● Requirement: Of the entries below, return exactly those lines that fall between the one containing "The width and height of the screenshot is (1221, 508)." and the one containing "Given: Click the", the two end lines included.

● Data extract:
++++++++

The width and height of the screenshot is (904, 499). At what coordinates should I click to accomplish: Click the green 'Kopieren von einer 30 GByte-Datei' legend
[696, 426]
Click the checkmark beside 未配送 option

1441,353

++++++++

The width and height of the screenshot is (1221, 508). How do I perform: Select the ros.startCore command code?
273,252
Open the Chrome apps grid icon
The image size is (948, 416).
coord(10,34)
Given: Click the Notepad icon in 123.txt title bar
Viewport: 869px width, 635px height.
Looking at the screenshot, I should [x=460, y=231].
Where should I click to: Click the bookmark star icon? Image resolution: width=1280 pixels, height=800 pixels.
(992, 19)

++++++++

● Your response:
The width and height of the screenshot is (1221, 508). How do I perform: Select the ros.startCore command code?
273,252
Open the Chrome apps grid icon
The image size is (948, 416).
coord(10,34)
Given: Click the Notepad icon in 123.txt title bar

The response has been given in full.